La marquise de Païva est la plus célèbre courtisane du Second Empire. Les mystères qu’elle a soigneusement entretenus autour d’elle, ont nourri les affabulations les plus variées sur toute son existence. Née Thérèse Lachmann, probablement en 1819 dans le ghetto de Moscou, d’un père qui semble avoir été modeste commerçant de tissus, elle est mariée très jeune à un tailleur dont elle a un fils. Mais très vite, laissant là époux et progéniture, elle traverse l’Europe en vivant de ses charmes et arrive à Paris vers 1845. Elle y rencontre le pianiste Théodore Herz, qui l’entretient confortablement et l’introduit dans le milieu des artistes et des écrivains parisiens. Pendant que son amant fait une tournée aux Etats Unis, elle s’installe à Londres, où elle séduit de richissimes aristocrates tels lord Stanley. Lorsqu’elle revient à Paris elle s’est considérablement enrichie. En 1850 elle fait la connaissance du faux marquis de Païva, joueur désargenté et l’épouse, conquérant ainsi un précieux titre de noblesse. Mais s’en sépare très vite et tombe amoureuse d’un jeune comte prussien, Guido Henckel von Donnersmarck, héritier des mines de fer de Silésie et seconde fortune de Prusse.

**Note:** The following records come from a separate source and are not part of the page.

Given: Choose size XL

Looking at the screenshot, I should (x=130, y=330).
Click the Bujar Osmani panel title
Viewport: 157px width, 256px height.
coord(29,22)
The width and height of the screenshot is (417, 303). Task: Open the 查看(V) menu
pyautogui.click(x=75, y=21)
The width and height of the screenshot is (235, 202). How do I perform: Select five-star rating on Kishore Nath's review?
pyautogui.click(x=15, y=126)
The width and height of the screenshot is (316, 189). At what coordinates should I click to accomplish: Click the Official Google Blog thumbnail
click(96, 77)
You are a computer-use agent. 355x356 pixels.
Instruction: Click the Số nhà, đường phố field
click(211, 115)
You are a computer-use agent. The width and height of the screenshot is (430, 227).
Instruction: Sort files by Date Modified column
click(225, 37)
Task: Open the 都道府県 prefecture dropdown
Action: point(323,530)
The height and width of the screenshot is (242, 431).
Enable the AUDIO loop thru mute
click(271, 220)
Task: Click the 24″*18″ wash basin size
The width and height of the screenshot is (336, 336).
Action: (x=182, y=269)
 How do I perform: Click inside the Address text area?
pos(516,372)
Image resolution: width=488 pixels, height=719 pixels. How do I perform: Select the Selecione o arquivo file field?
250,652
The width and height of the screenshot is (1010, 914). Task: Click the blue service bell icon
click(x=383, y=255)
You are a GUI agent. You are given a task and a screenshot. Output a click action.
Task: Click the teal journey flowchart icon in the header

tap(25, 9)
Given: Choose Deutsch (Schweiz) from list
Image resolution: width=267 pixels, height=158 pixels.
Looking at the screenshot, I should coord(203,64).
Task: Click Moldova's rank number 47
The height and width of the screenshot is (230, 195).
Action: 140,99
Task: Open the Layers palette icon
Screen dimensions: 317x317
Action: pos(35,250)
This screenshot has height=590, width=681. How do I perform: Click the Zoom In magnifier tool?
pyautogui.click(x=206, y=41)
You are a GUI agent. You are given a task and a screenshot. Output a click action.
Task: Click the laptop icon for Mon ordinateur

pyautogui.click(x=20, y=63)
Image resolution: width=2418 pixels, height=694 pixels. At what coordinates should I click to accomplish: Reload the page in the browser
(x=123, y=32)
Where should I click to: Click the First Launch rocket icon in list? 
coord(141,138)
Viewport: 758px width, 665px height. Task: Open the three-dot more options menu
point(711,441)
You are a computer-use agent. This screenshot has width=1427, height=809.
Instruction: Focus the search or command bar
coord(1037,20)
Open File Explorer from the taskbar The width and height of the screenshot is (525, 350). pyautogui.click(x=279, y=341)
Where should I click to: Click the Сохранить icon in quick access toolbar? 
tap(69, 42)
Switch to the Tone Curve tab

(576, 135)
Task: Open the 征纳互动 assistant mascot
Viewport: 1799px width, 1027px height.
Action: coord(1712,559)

À l’occasion de l’exposition universelle de Paris en 1855, elle se serait fait présenter l’architecte Pierre Manguin et lui demande de concevoir un somptueux hôtel particulier sur les Champs-Élysées, à proximité de célèbres demeures, dont celle du prince Napoléon, cousin de l’Empereur. Le chantier dure 10 ans, et en 1866 l’hôtel est inauguré, non sans avoir suscité de nombreuses jalousies. Elle y reçoit des écrivains célèbres, dont son plus fidèle ami, Théophile Gautier, des musiciens, des artistes.

Lors de la guerre franco-prussienne de 1870, le couple se retire au château de Pontchartrain que le comte Guido avait offert à la marquise de Païva une dizaine d’années plus tôt. Leur mariage a lieu en 1871, alors que le comte fait partie de la délégation prussienne lors des négociations du traité de paix et de surcroit est nommé gouverneur d’Alsace-Lorraine. La marquise est désormais comtesse, mais son titre de marquise lui reste dans tous les écrits contemporains.

Après avoir fait un accident vasculaire cérébral, la marquise de Païva se retire avec le comte Guido au château de Neudeck, construit sur les terres silésiennes des Henckel von Donnermsarck et y meurt en 1884.